◆ Instruction ◆
Continue the RDID decoder code from the point where it stops, picking up right after the line that strips the input string.

◆ Excerpt ◆
★ ★ ★ ★ ★

In [1]:
'''
Author: Gil Shulman
Date: 2025-02-12
Last Editor: Gil Shulman
Last Edit Date: 2025-03-26
Description: RDID decoder
'''

import pandas as pd
import json
# os.environ['GOOGLE_APPLICATION_CREDENTIALS'] = '/Users/gil/git/ficc/creds.json'


In [44]:
"""
FINRA MBS (Mortgage-Backed Securities) RDID Decoder

This module decodes FINRA's Reference Data Identifier (RDID) fields into their component values.
RDIDs use a base-32 encoding system to represent various securities attributes in a compact format.
"""

# Base-32 character set used by FINRA: digits 0-9 and letters A-V
BASE32_CHARS = '0123456789ABCDEFGHIJKLMNOPQRSTUV'

# Lookup dictionaries for RDID components
AGENCY_MAP = {
    'F': 'Fannie Mae',
    'M': 'Freddie Mac', 
    'G': 'Ginnie Mae',
    'N': 'Ginnie Mae II',
    'S': 'SBA',
    'T': 'Test',
    'R': 'Ginnie Mae I - Serial Notes'
}

MORTGAGE_PRODUCT_MAP = {
    'C': 'Conventional',
    'H': 'Home Improvement Loans',
    'M': 'Manufactured Housing',
    'S': 'Specialized',
    '#': 'SBA or Unknown'
}

AMORTIZATION_MAP = {
    'A': 'ARM (Adjustable Rate Mortgage)',
    'B': 'Balloon',
    'G': 'Graduated Payment',
    'H': 'Hybrid ARM',
    'L': 'Level Payment',
    'T': 'Tiered Payment',
    'W': 'Weighted Average Coupon',
    'R': 'Rapid Pay',
    'V': 'Variable',
    'Y': 'Buy Down',
    'D': 'Discount'
}

# Field configurations for decoding the numeric fields
FIELD_CONFIG = {
    'coupon': {'max': 33.0, 'type': 'float', 'precision': 6},           # 0-32.999999%
    'original_maturity': {'max': 3290, 'type': 'int', 'rounding': 'up_to_10'},  # Months
    'wac': {'max': 33.0, 'type': 'float', 'precision': 1},              # 0-32.9%
    'wam': {'max': 3300, 'type': 'float'},                              # Months 
    'wala': {'max': 3290, 'type': 'int', 'rounding': 'up_to_10'},       # Months
    'average_loan_size': {'max': 3300000, 'type': 'int', 'rounding': 'down_to_25'}, # Dollars
    'ltv': {'max': 3300, 'type': 'int'}                                 # Percentage
}

def decode_rdid(rdid):
    """
    Decodes a FINRA RDID string into its component values.
    
    Args:
        rdid (str): The Reference Data Identifier string (e.g., "FLL2F1444070J06P0##")
        
    Returns:
        dict: Dictionary with decoded values for each RDID component
    """
    # Validate input
    rdid = rdid.strip() if rdid else ""

★ ★ ★ ★ ★

◆ Available data ◆
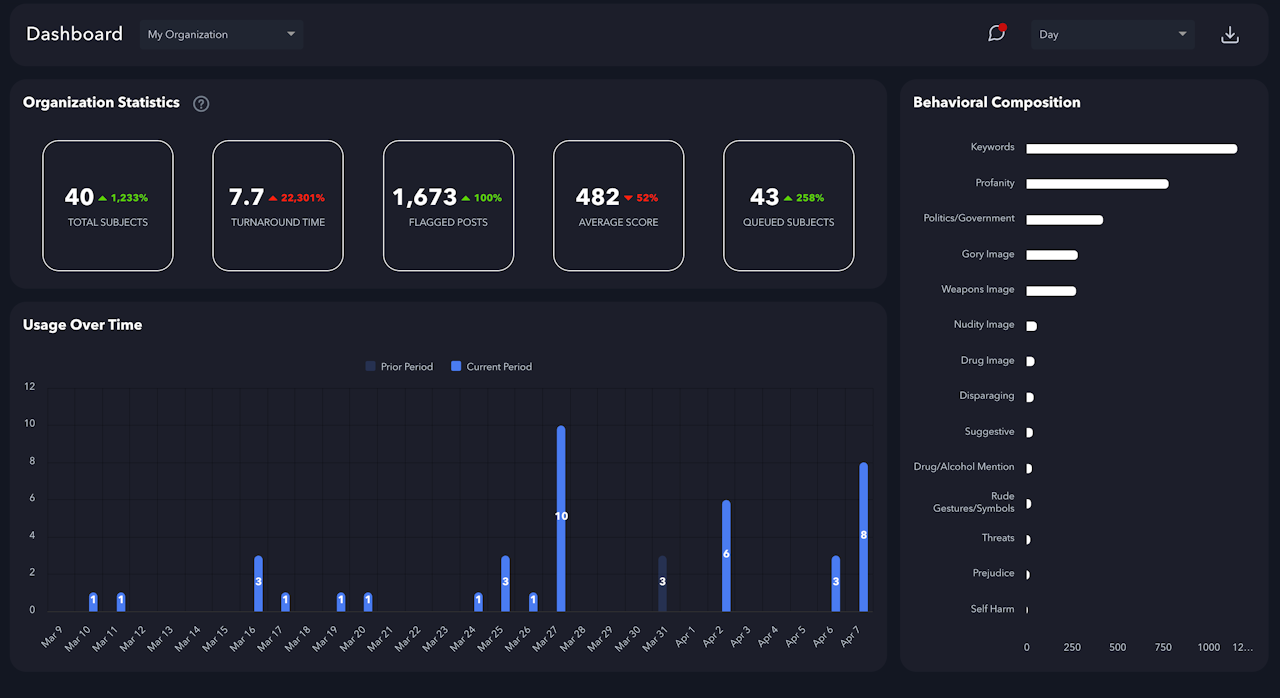Image resolution: width=1280 pixels, height=698 pixels.
Task: Click the Keywords bar in Behavioral Composition
Action: click(x=1131, y=149)
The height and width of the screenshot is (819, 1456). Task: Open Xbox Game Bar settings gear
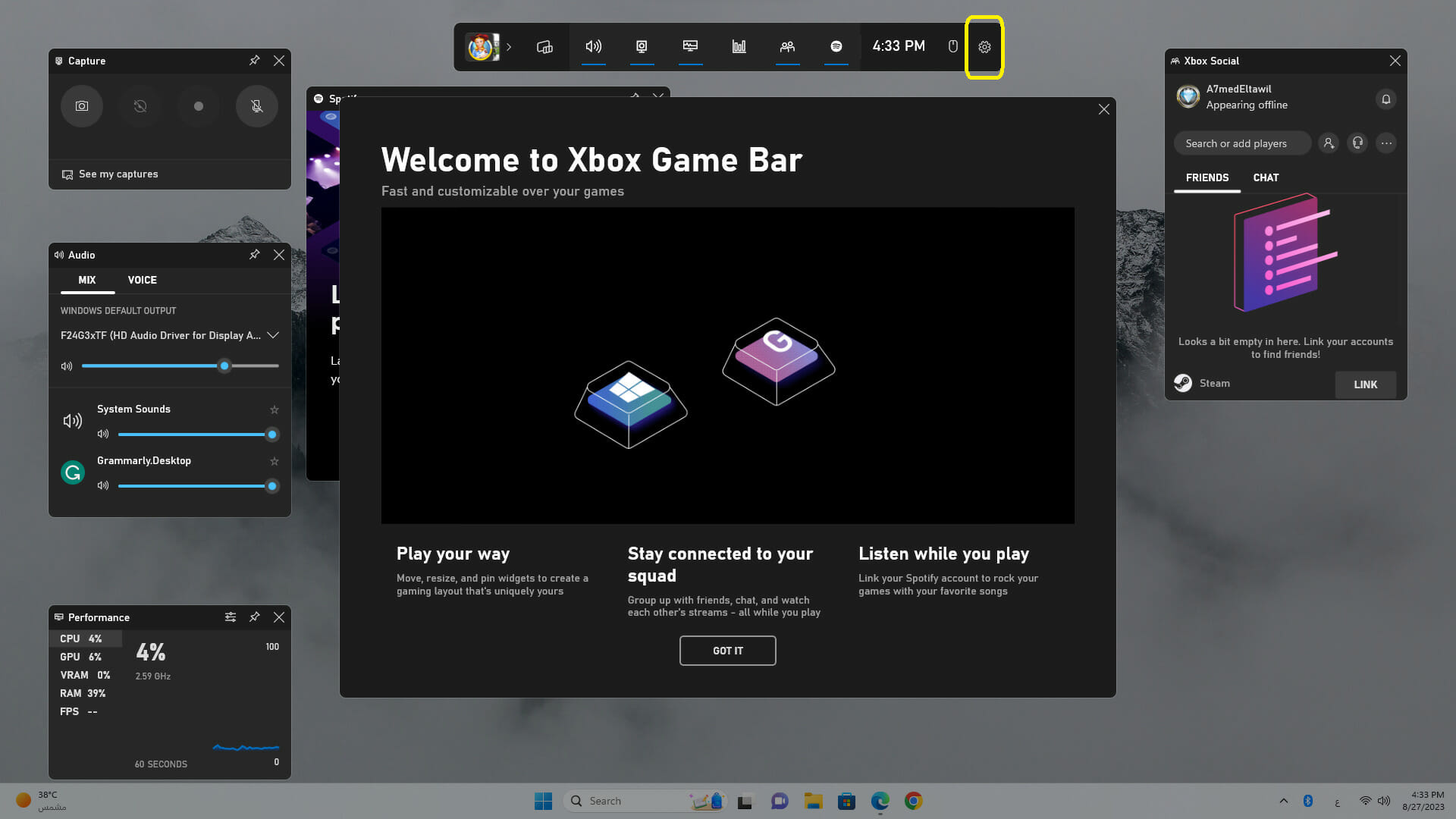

★ ★ ★ ★ ★

◆ Result of this task ◆
    if len(rdid) < 17:
        return {"error": f"Invalid RDID; need at least 17 chars, got {len(rdid)}. RDID={rdid}"}
    
    try:
        # Extract and decode each component from the RDID string
        result = {
            "issuing_agency": AGENCY_MAP.get(rdid[0], f"Unknown Agency ({rdid[0]})"),
            "mortgage_product": MORTGAGE_PRODUCT_MAP.get(rdid[1], f"Unknown Mortgage Product ({rdid[1]})"),
            "amortization_type": AMORTIZATION_MAP.get(rdid[2], f"Unknown Amortization Type ({rdid[2]})"),
            "coupon_rate": decode_numeric_field(rdid[3:5], 'coupon'),
            "original_maturity_months": decode_numeric_field(rdid[5:7], 'original_maturity'),
            "wac_weighted_average_coupon": decode_numeric_field(rdid[7:9], 'wac'),
            "wam_weighted_average_maturity_months": decode_numeric_field(rdid[9:11], 'wam'),
            "wala_weighted_average_loan_age_months": decode_numeric_field(rdid[11:13], 'wala'),
            "average_loan_size": decode_numeric_field(rdid[13:15], 'average_loan_size')/1140,
            "original_ltv_percent": decode_ltv_value(rdid[15:17]),
            "raw_rdid": rdid
        }
        
        return result
    except Exception as e:
        return {"error": f"Error decoding RDID: {str(e)}", "raw_rdid": rdid}

def decode_numeric_field(encoded_str, field_name):
    """
    Decodes 2-character encoded RDID fields to their numeric values.
    
    Args:
        encoded_str (str): 2-character encoded string (e.g., '30', '1G')
        field_name (str): Field name from FIELD_CONFIG keys
    
    Returns:
        float or int: Decoded numeric value, or empty string for special cases
    """
    # Handle special cases
    if encoded_str in ('##', '**'):
        return ""
    
    # Decode the base-32 value
    encoded_value = base32_decode(encoded_str)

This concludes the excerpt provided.